The 806 male participants, averaging age 71 in 1985, were followed until 1995, with complete dietary and medical examinations in 1985 and 1990. Epidemiological evaluation of the health effects of catechins has previously been difficult due to the lack of information on the exact catechin composition of foods. For this study, the authors measured the catechin content of 120 frequently consumed plant foods, using the data to divide the subjects into low, medium and high quintiles of catechin consumption.Among the men in the highest quintile, 87% of catechins in the diet came from black tea; whereas those in lower quintiles ate more foods in which catechins were less concentrated. High catechin intake was associated with other practices characteristic of a healthy lifestyle, such as refraining from smoking, eating more fruits and vegetables, and increased activity levels.

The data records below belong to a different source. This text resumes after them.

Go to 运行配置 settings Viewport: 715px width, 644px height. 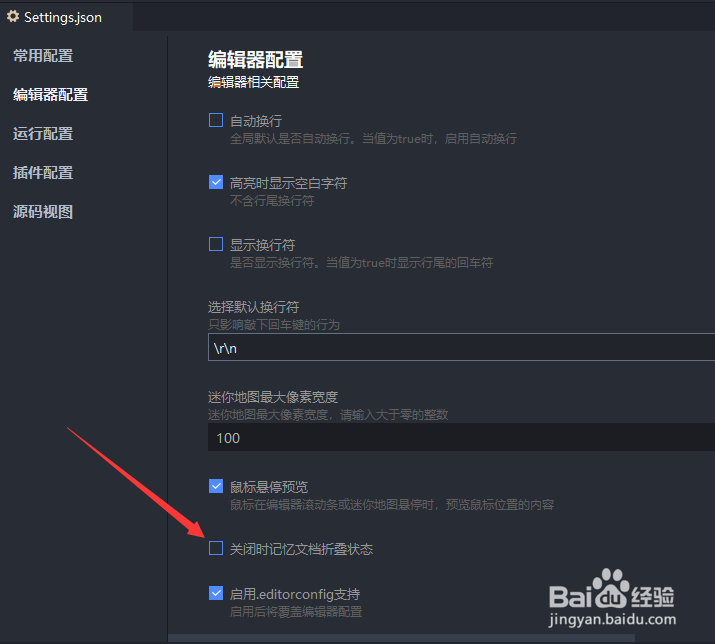(43, 134)
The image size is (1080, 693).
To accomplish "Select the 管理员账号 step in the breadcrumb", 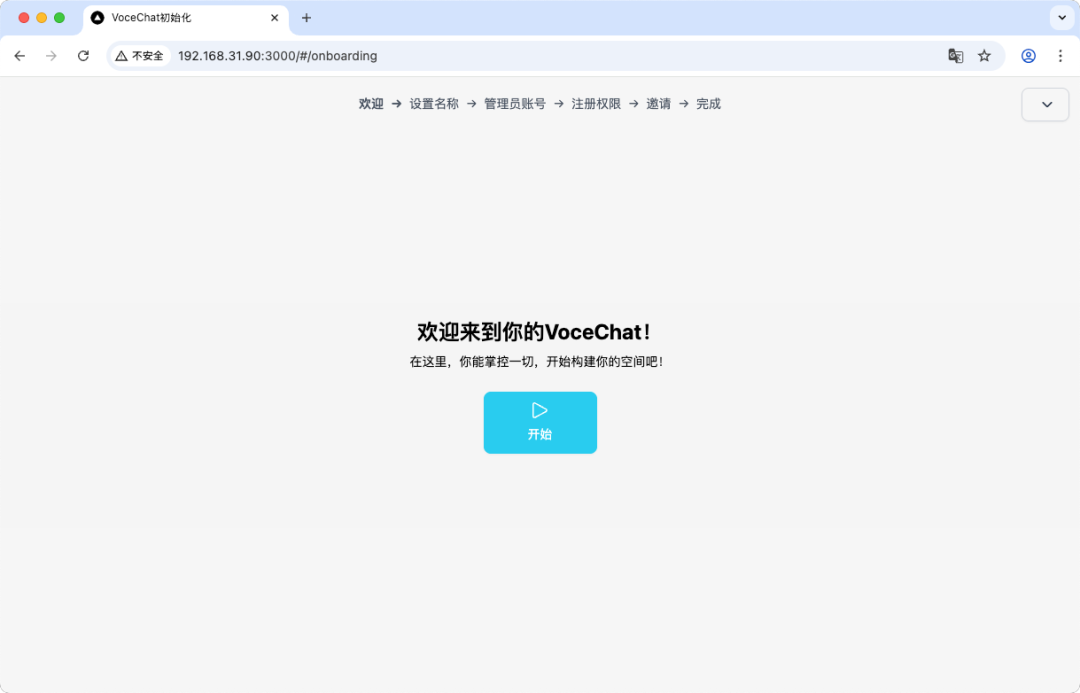I will pyautogui.click(x=514, y=103).
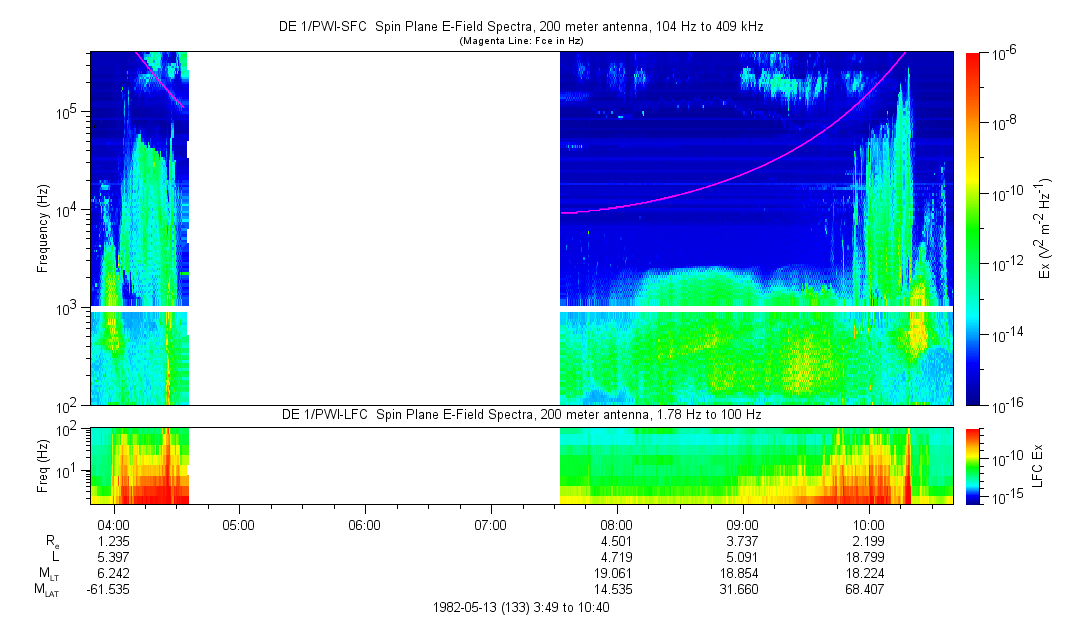Click the magenta Fce curve in the right spectrogram
The width and height of the screenshot is (1083, 620).
760,165
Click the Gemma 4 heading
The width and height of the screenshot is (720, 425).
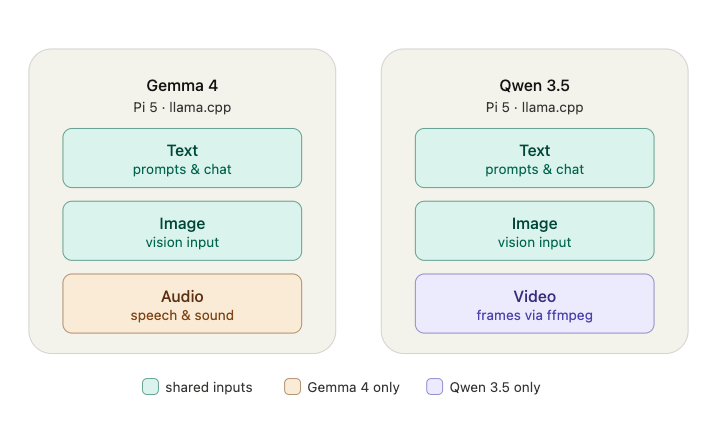coord(182,85)
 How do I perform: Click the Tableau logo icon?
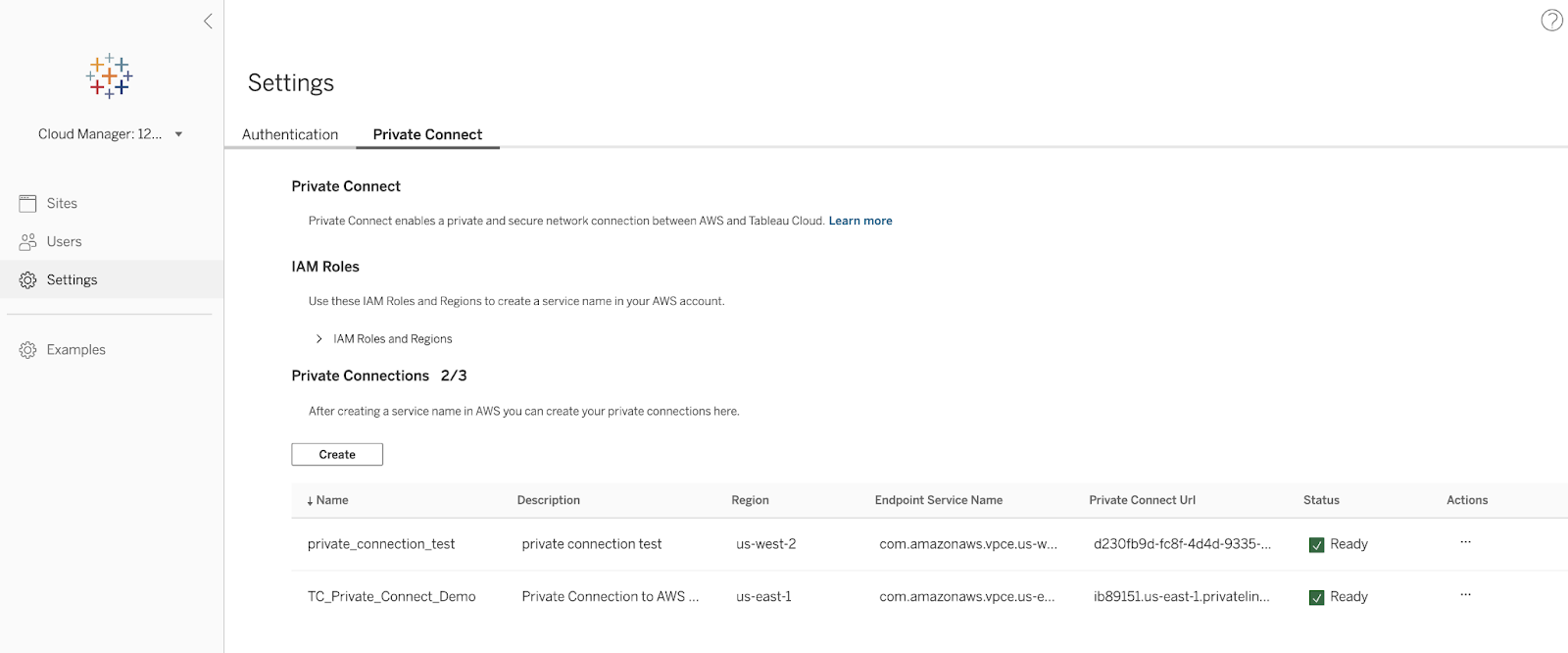(x=110, y=76)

For examples of more on the health benefits of tea see these research reports: Tea Intake Is Inversely Related to Blood Pressure in Older Women and Black and Green Tea Polyphenols Attenuate Blood Pressure Increases in Stroke-Prone Spontaneously Hypertensive Rats.
Green tea is hardly the only food that can improve blood flow and reduce blood free radicals. For example, see the research paper: Wine Polyphenols Decrease Blood Pressure, Improve NO Vasodilatation, and Induce Gene Expression. The "NO" in the title refers to Nitric Oxide which is a naturally occurring vasodilator (i.e. it makes blood vessels widen which lowers blood pressure). Nitric oxide deficiency is, in all likelihood, a cause of high blood pressure. Some drugs release NO as their mechanism of action. Viagra and Cialis work by releasing NO to cause blood to flow in the right places for male sexual function. Minoxidil, the anti-hair loss drug, has the "nox" in its name because it too is an NO releaser. But better to raise your vascular NO by diet before resorting to drug use. The foods that'll improve NO will also deliver other benefits.